Hours after the announcement May 16 that Jane Eyre, the musical, would close May 20 after a six month run on Broadway, news came that singer-songwriter Alanis Morissette was injecting $150,000 into the show, allowing producers to take down the closing notice for a week.
It is not known how long the Tony Award-nominated show will last, but May 20 is not the closing date. It's thought the show will continue at least to May 27, allowing more Tony voters to see the work, which earned five Tony Award nominations for Best Musical, Best Actress (Musical), Best Book, Best Score and Best Lighting.
"Ms. Morissette is a friend of the composer and a huge fan of the show," according to a statement.
The turnaround was so surprising that a press rep anticipated a question from Playbill On-Line and replied, "No, it's not a joke."
Performances continue at the Brooks Atkinson Theatre. Morissette's largesse is not without tradition. Last season, film star Kevin Spacey stepped forward as an angel for the Off Broadway show Cobb.
Despite a handful of major Tony Award nominations for Jane Eyre, the announcement was made May 16 that May 20 was to be the show's final performance at the Brooks Atkinson Theatre. As late as 1 PM May 16 producer Annette Niemtzow told Playbill On-Line how painful the close was, but said a tour was being explored and noted the show will eventually be available for stock, regional and school productions.
The tuner by book writer-director John Caird (and co-director Scott Schwartz) and composer lyricist Paul Gordon struggled for an audience but did find a loyal following among returnees who were dubbed "Eyre Heads." For the week ending May 13, the show played to 56 percent of capacity.
Niemtzow conceded the financial loss was high, but said a tour was expected for the future, using some elements of the scenic design but not the complicated, multi-ton scenic carousel that creates the mysterious atmosphere of the staging (using screens and projections). Niemtzow also said she hopes Jane Eyre will also find a home in London (Caird and novelist Charlotte Bronte's turf). The original novel is a United Kingdom treasure.

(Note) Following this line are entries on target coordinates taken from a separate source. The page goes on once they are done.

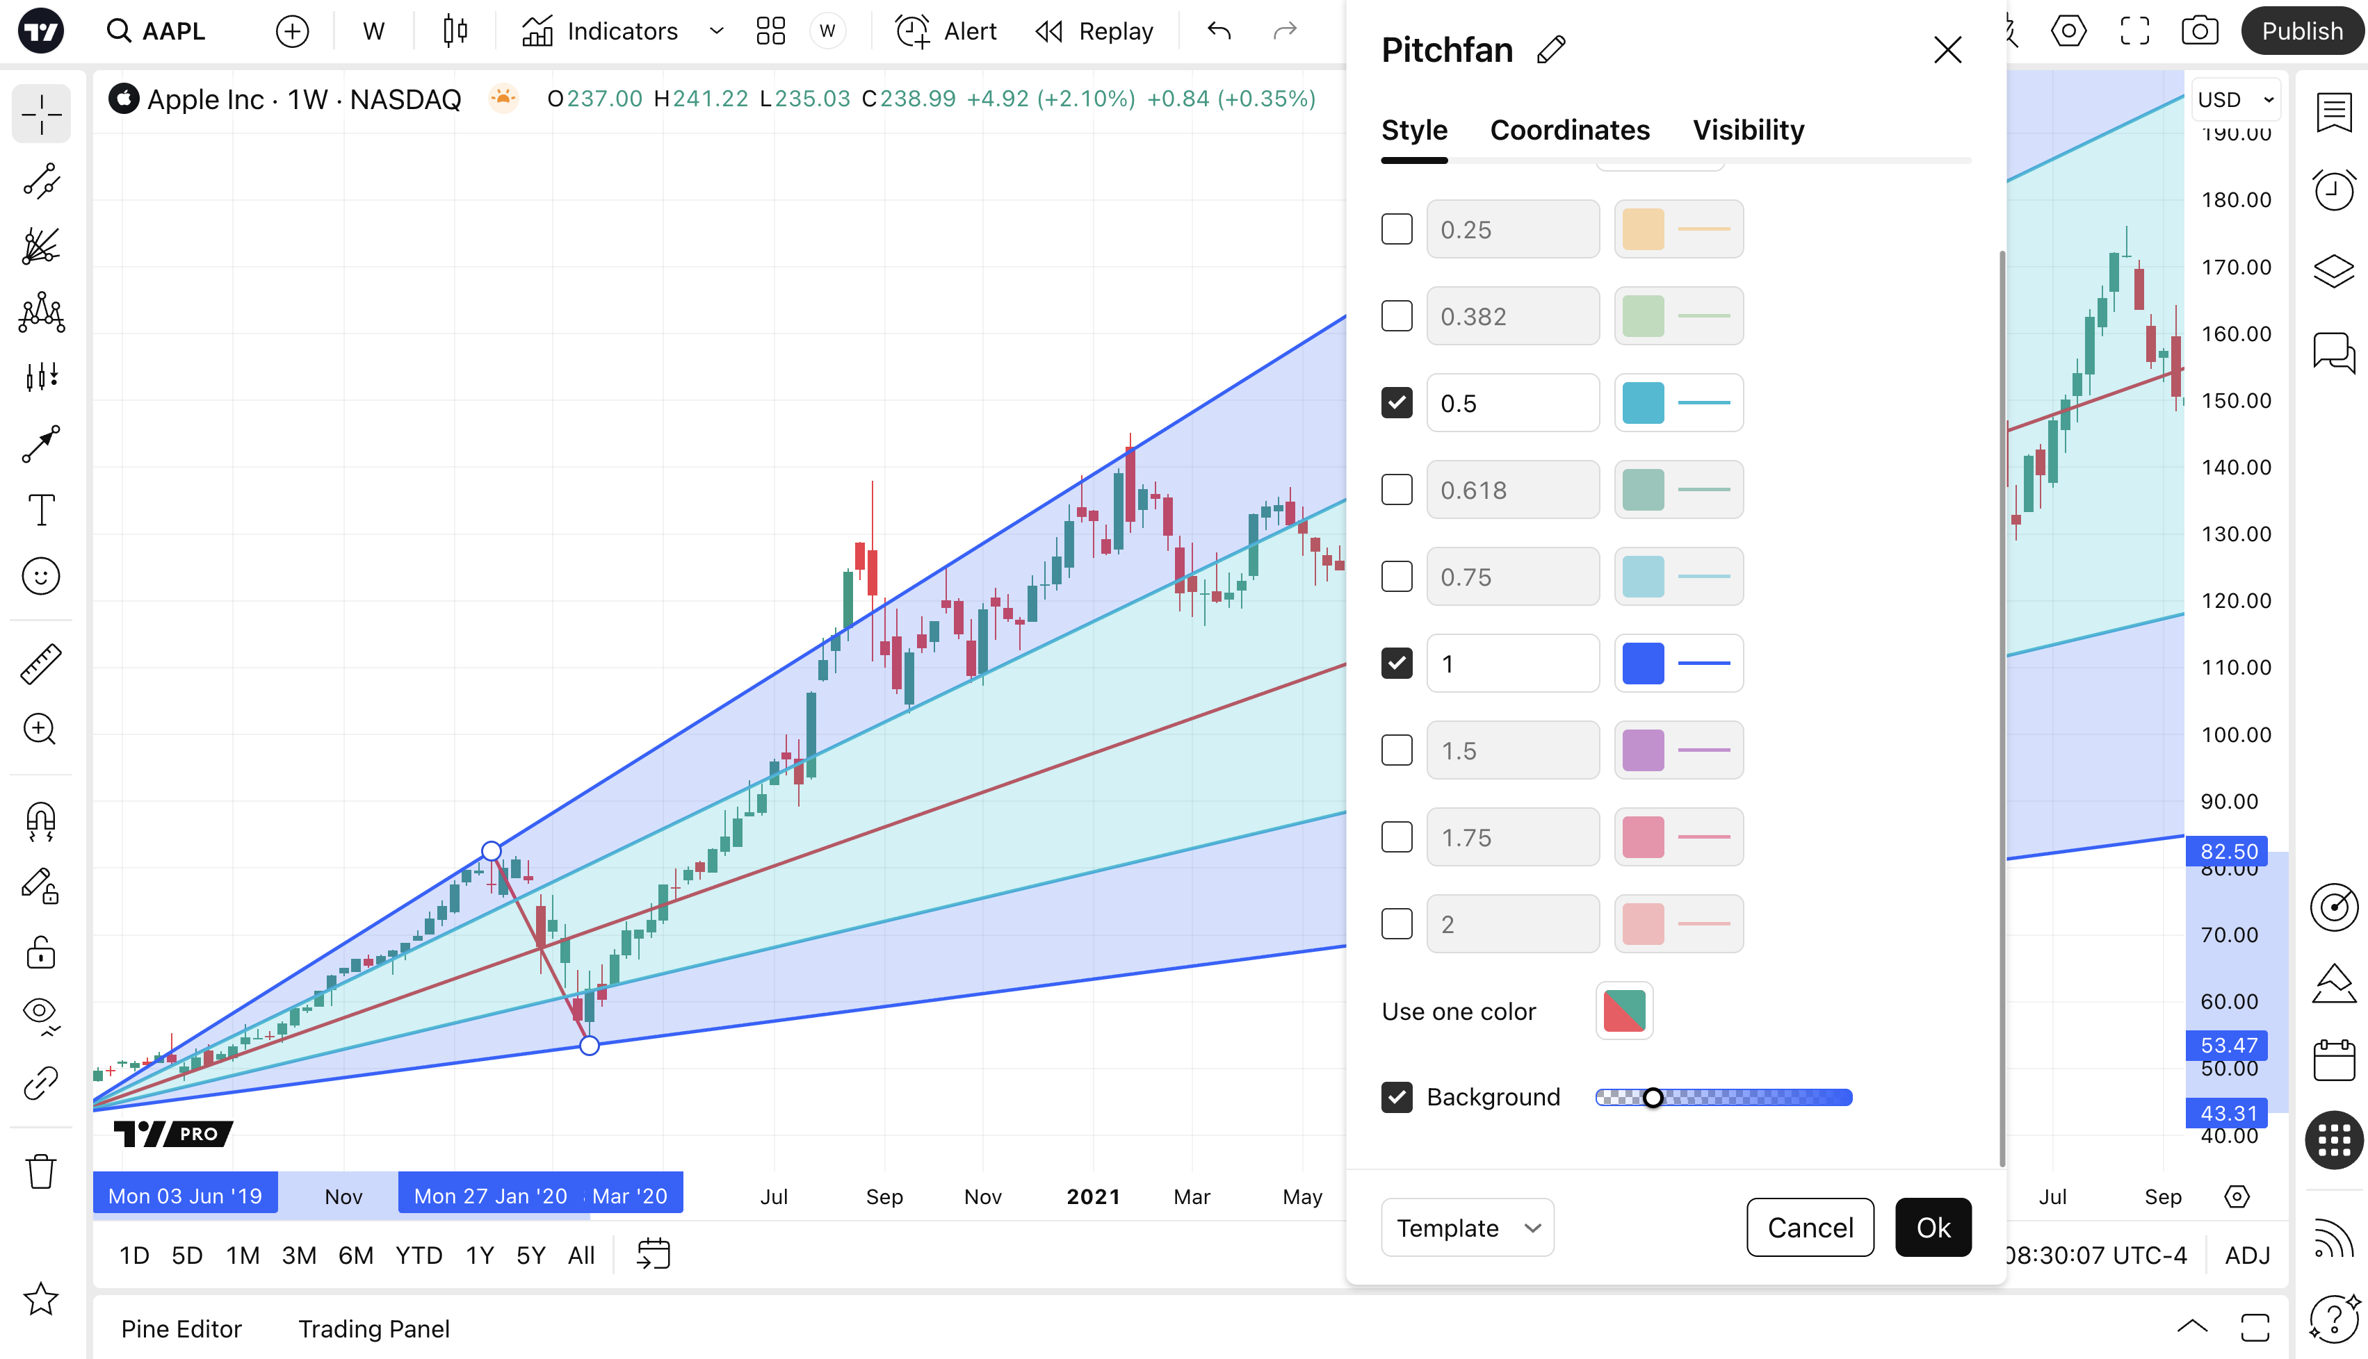
Task: Open the Visibility tab
Action: pos(1748,130)
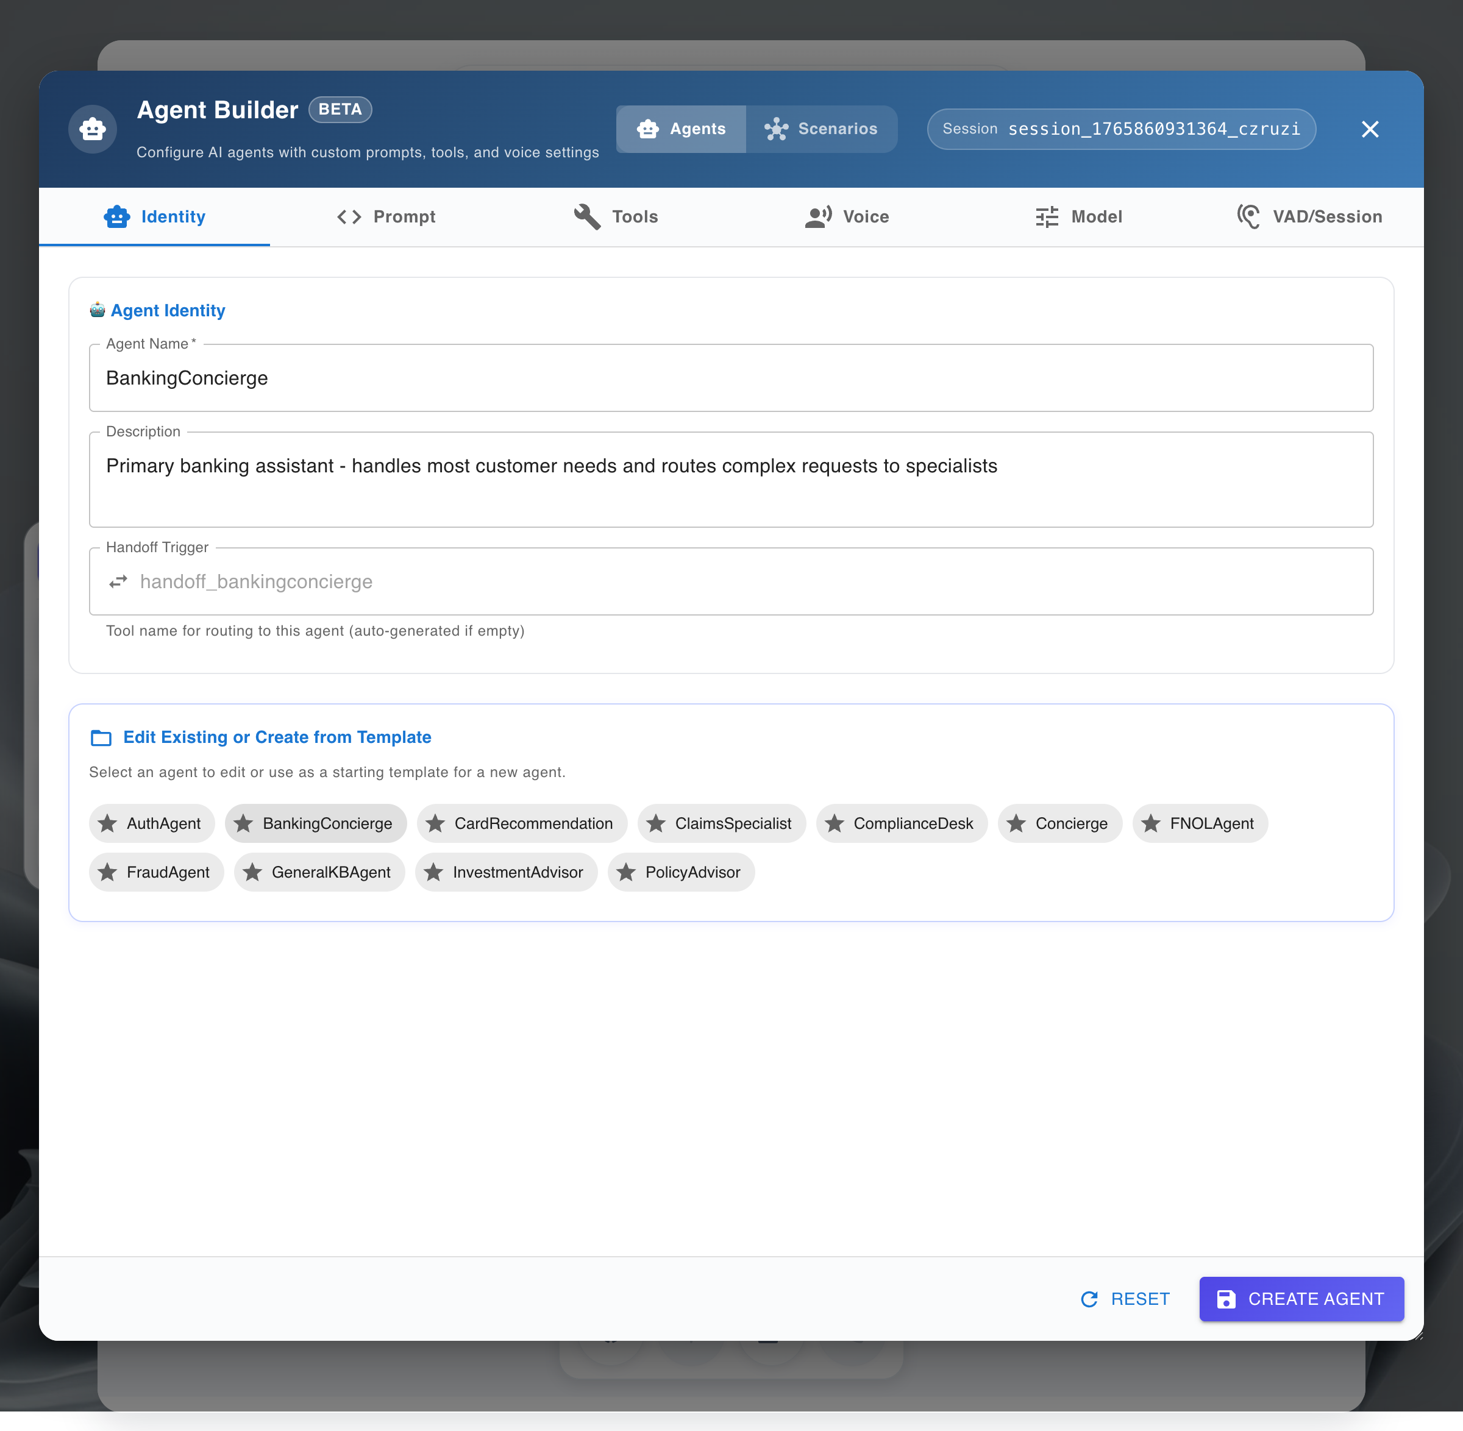The width and height of the screenshot is (1463, 1431).
Task: Open the VAD/Session tab
Action: (1309, 217)
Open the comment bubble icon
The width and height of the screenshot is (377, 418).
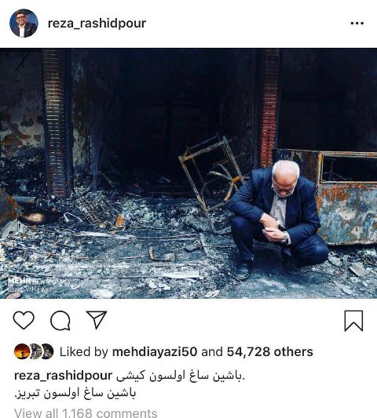[x=60, y=321]
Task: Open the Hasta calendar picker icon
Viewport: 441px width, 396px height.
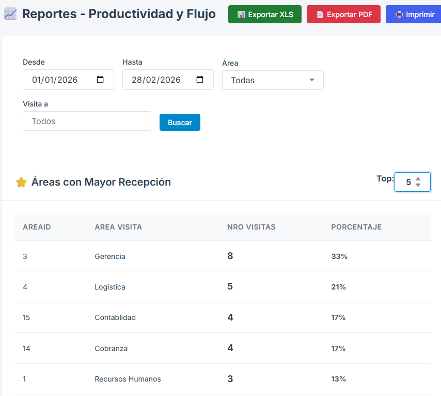Action: point(200,80)
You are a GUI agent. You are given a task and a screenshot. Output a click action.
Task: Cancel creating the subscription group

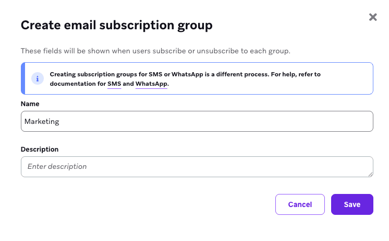pos(300,204)
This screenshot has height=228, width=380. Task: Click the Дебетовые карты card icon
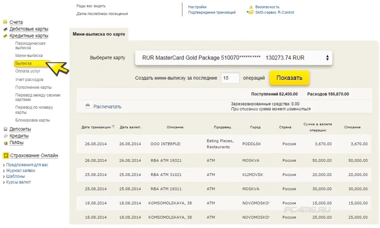pos(5,29)
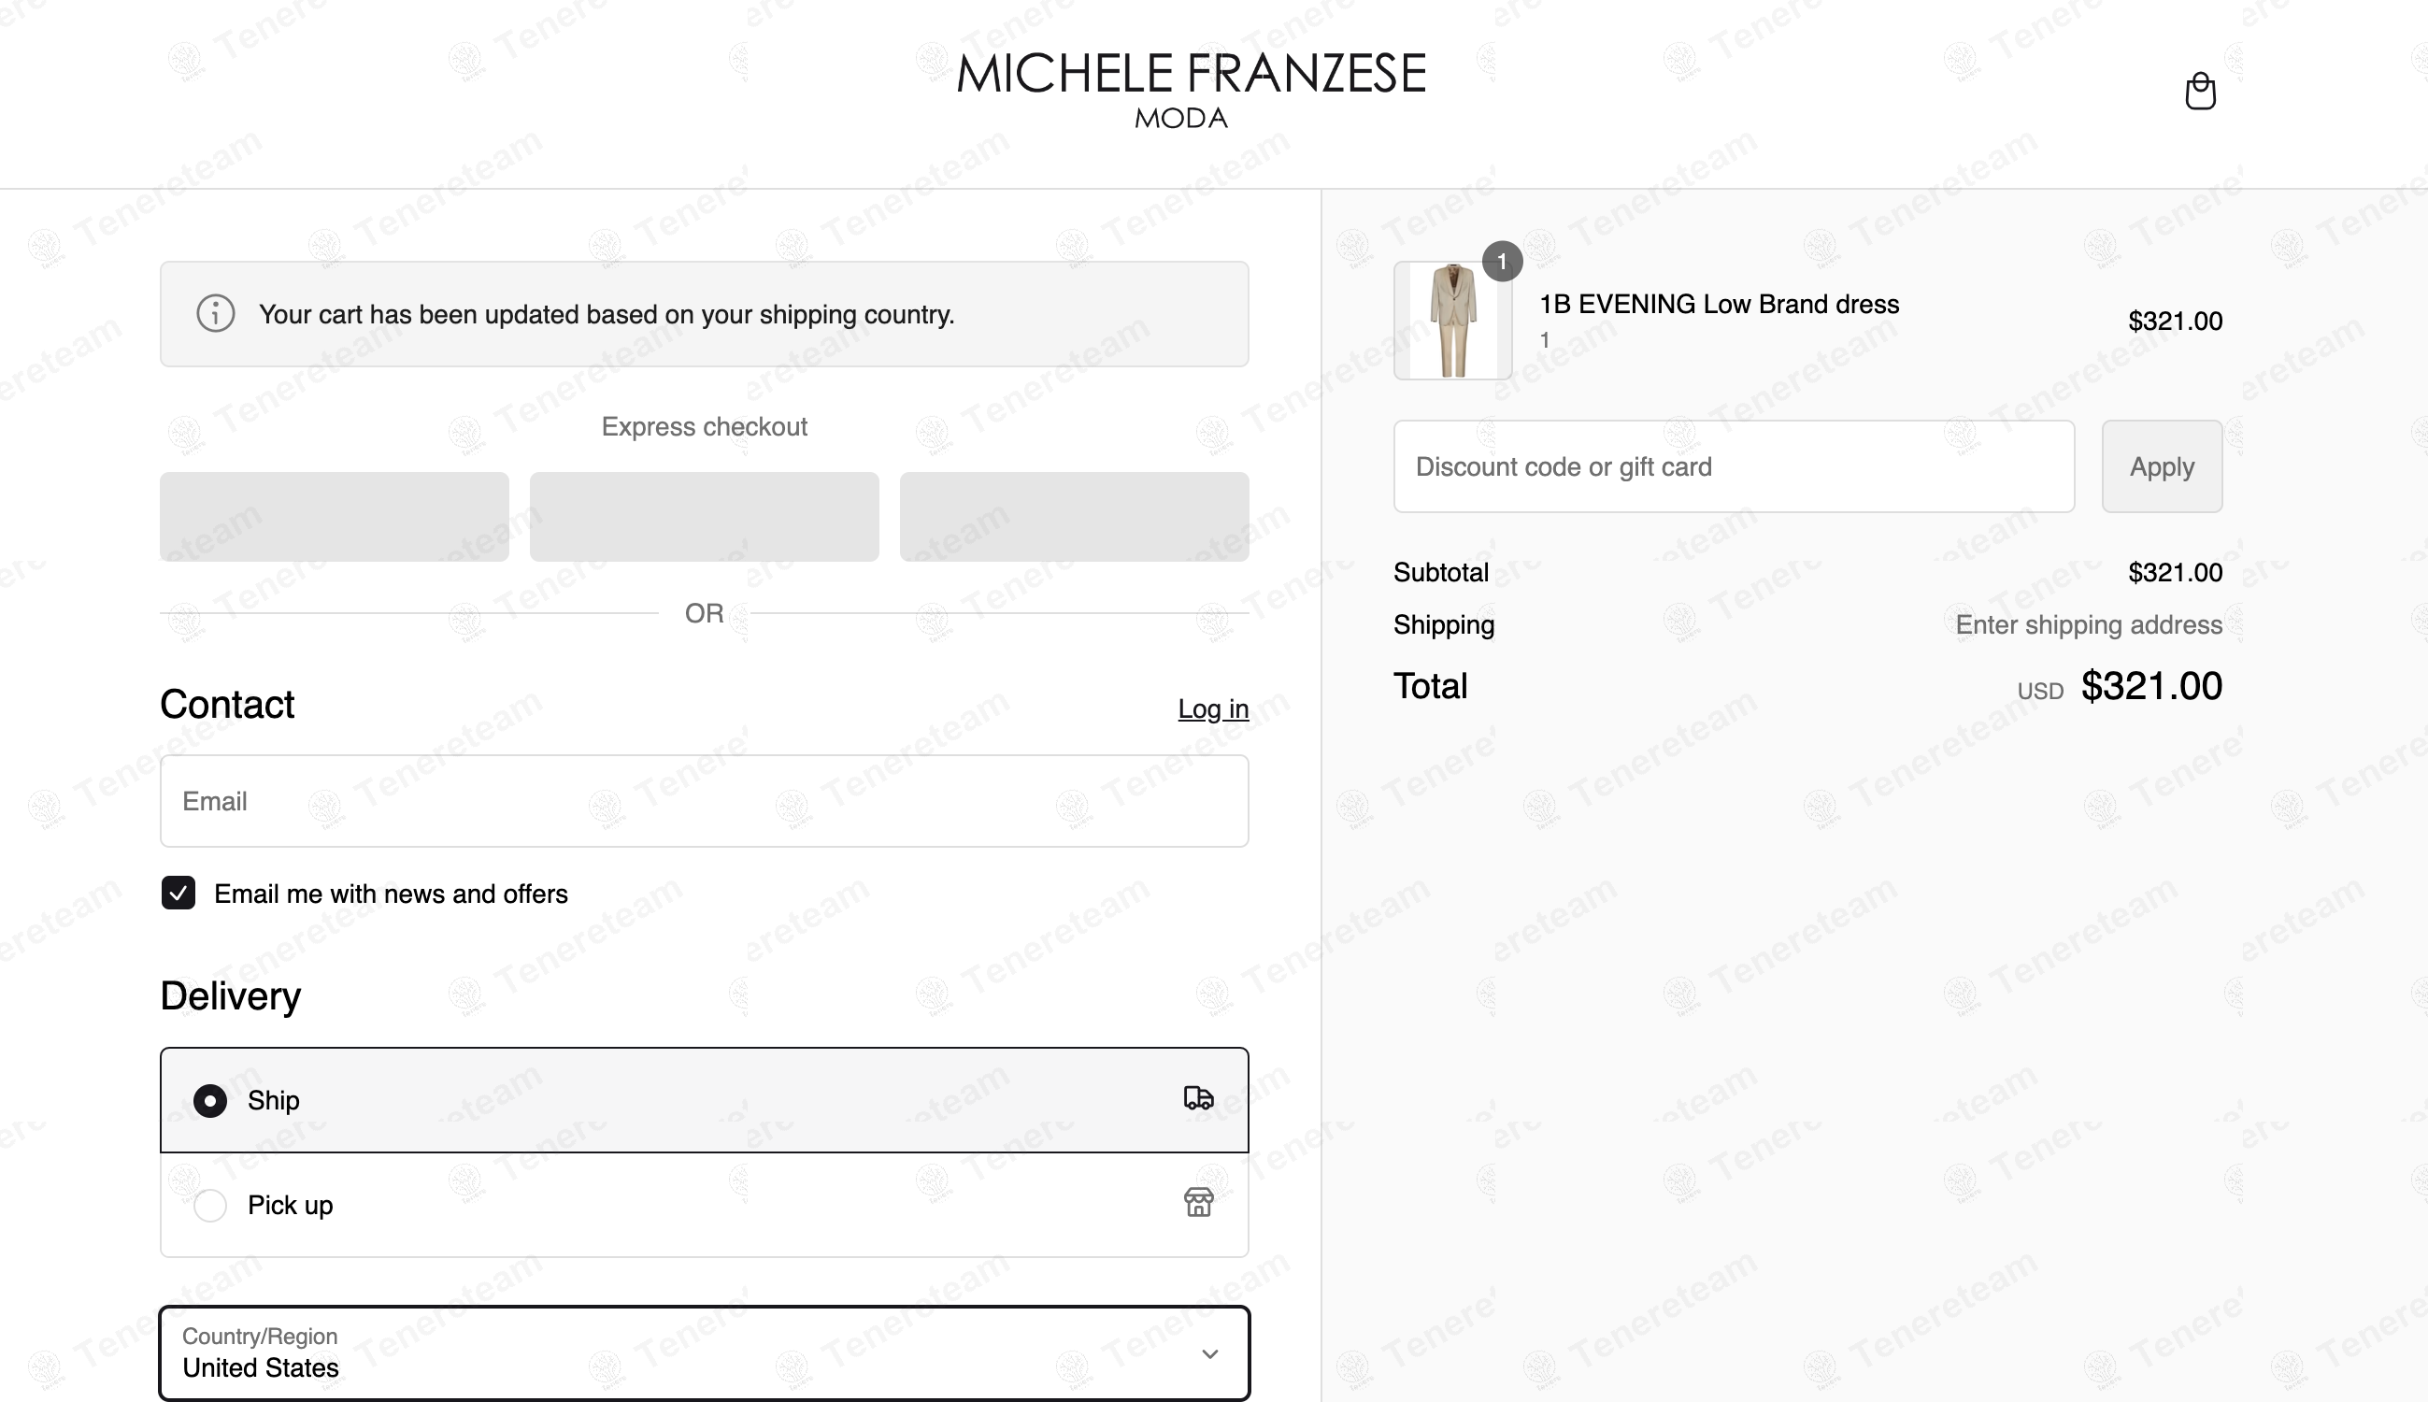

The pop musical starring Marla Schaffel, James Barbour and Mary Stout, retells the gothic romantic story first read in the 19th-century novel by Bronte. The story concerns a plain governess drawn into the tormented world of Edward Rochester, a man with secrets.
The show was Tony nommed for Best Musical, Best Actress in a Musical (Schaffel), Best Score (Gordon and co-lyricist Caird), Best Lighting Design (Jules Fisher and Peggy Eisenhauer), Best Book (Caird).
Despite the award nominations, ticket sales failed to pick up in recent weeks, prompting the initial closing notice. "We are honored that the Tony Awards committee has recognized our efforts with five Tony nominations," Niemtzow said.
Previews began Nov. 8, 2000, with an opening of Dec. 10. A cast album was released Nov. 21, before performances began.
During the run, the denizens of the alternately dark and lushly romantic world of Jane Eyre included Stephen R. Buntrock (as St. John Rivers, the man who helps the title heroine find her way back to true love), Stout (as quirky house matron Mrs. Fairfax), Nell Balaban (as Grace Poole), Sandy Binion (ensemble), Andrea Bowen (Adele), Bradley Dean (ensemble), Elizabeth DeGrazia (Blanche Ingram), Bruce Dow (Robert), Gina Ferrall (Mrs. Reed), Rita Glynn (ensemble), Gina Lamparella (ensemble), Marguerite MacIntyre (Bertha), Bill Nolte (Richard Mason), Jayne Paterson (Helen Burns), Don Richard (Brocklehurst), Erica Schroeder (ensemble) and Lee Zarrett (John Reed).
Designers are John Napier (set), Andreane Neofitou (costumes), Jules Fisher and Peggy Eisenhauer (lighting) and Mark Menard and Tom Clark. Larry Hochman orchestrates, Steven Tyler is musical director and handles vocal and incidental arrangements.
The Broadway producers of Jane Eyre are lead producer Annette Niemtzow ( The Kentucky Cycle), producers Janet Robinson, Pam Koslow ( Jelly's Last Jam) and Margaret McFeeley Golden, and associate producers Jennifer Manocherian and Carolyn Kim McCarthy. Variety reported the Broadway capitalization as $6.5 million.